Doug normally wasn't much of a caffeine drinker, but staying out of the mansion until 3 or 4 in the morning the past few nights had taken its toll on him, leaving him with a haggard look. "Please," he said politely. Accepting a mug from Cain, he took a swallow, barely even tasting it.
"So, did you see or hear about the giant flaming letters on the lake?" he asked in an apparent non sequitur.
"Giant what?" Cain asked with an arched eyebrow. At Doug's gesture to the window, Cain parted the curtains and peered out, then covered his eyes. "Ah, jesus!" he grunted, shaking his head. "This some kind of joke from Shiro or something? Tell me that's not a love letter to his girlfriend he wrote in big ten foot flaming letters."
"Believe me, I think you'll wish it was in a minute," Doug replied. "It says 'Give me back what is mine'. And it's in a language I've only seen one other place before." He took another sip of his coffee. It actually wasn't half bad. "Huh," he said, half to himself. "Maybe -that's- why..."
"Why what? Give who back what's theirs?" Cain squinted out at the burning letters, which seemed to be fading slowly. "What in the hell are you talking about, Doug?"
"There was a stone that Doc Mactaggart showed me, once upon a time," Doug replied after another sip of coffee. "It had markings in the same language as those flaming letters." He consulted the sheet of notes he'd kept ever since being asked to translate the writings. Taking a more serious tone, he began to read.
"Behold, I am Cyttorak, king of kings and lord of lords. Fall down on your faces before me and tremble, worms, for..." he trailed off and licked his lips.

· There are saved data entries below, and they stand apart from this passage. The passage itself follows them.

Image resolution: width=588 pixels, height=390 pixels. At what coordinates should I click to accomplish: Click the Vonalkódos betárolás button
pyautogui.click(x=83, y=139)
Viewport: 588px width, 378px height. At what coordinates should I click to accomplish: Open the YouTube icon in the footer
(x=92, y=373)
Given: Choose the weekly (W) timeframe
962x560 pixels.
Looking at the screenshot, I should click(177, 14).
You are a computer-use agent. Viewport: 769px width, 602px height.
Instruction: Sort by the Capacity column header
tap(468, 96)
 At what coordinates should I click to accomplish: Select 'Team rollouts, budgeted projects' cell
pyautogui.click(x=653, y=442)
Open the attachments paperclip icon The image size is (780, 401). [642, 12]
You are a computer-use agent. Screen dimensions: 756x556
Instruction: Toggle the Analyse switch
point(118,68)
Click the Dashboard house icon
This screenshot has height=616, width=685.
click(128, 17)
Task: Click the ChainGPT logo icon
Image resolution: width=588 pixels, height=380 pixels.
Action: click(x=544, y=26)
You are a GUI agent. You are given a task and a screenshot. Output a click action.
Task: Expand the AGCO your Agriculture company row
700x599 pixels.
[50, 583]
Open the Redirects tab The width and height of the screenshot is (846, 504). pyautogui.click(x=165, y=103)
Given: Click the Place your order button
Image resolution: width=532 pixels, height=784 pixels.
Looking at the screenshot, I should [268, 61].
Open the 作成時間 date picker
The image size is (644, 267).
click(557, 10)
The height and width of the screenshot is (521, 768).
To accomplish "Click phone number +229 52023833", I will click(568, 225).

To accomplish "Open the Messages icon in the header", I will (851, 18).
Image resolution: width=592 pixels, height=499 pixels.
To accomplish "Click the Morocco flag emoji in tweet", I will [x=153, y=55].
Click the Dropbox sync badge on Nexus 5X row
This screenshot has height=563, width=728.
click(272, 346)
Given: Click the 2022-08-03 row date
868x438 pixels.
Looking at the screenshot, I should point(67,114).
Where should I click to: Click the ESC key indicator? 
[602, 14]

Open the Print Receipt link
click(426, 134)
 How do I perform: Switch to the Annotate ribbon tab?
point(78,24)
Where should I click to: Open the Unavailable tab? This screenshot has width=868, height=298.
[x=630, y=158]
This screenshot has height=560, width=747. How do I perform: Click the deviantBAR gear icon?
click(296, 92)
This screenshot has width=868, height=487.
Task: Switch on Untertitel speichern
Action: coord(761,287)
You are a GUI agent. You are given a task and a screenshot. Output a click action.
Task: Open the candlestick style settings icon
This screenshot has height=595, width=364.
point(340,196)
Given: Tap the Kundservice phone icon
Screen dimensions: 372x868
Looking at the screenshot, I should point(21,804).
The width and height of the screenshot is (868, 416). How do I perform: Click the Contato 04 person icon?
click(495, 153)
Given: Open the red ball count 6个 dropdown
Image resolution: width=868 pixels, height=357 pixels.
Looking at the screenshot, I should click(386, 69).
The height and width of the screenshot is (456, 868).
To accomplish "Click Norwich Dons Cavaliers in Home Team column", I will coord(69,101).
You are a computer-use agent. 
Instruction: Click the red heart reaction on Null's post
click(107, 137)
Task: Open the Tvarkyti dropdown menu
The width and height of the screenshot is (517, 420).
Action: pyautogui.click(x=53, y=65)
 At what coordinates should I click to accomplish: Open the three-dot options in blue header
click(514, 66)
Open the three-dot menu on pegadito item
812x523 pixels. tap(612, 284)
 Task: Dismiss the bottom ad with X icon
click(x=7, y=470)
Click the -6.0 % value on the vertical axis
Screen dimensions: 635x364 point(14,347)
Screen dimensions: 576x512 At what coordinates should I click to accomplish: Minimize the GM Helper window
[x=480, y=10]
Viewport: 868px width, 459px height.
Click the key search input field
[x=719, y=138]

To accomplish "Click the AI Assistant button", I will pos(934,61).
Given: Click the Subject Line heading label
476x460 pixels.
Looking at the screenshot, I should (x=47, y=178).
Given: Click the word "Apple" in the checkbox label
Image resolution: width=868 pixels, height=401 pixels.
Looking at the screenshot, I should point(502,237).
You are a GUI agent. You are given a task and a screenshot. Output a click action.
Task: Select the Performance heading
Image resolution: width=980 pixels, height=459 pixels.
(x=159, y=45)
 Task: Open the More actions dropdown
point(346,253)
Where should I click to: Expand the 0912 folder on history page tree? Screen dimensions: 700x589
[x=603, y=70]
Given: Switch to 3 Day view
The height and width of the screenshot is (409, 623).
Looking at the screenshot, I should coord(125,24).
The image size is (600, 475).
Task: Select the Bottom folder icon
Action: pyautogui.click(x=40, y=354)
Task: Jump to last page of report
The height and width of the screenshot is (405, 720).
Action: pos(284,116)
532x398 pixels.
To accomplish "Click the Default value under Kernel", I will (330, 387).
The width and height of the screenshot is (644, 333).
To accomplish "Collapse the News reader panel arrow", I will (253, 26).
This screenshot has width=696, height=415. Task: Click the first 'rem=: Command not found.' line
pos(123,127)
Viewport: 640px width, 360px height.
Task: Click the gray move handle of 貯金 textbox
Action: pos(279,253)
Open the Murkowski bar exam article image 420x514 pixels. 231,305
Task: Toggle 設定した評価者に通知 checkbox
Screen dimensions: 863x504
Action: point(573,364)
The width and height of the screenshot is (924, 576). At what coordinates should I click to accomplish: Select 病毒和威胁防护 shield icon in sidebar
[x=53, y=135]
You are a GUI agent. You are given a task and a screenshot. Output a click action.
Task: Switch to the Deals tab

As soon as Doug spoke the words, the letters flared and vanished from sight. Cain stood for a moment, trying to parse what he'd been told when one of the younger students ran into the kitchen.
"Oh, Mister Marko," she exclaimed, nearly out of breath. "You've got a visitor. The Professor asked if you and Doctor MacTaggart would meet him in the study? Okay, bye!" and in a flash, she was off again.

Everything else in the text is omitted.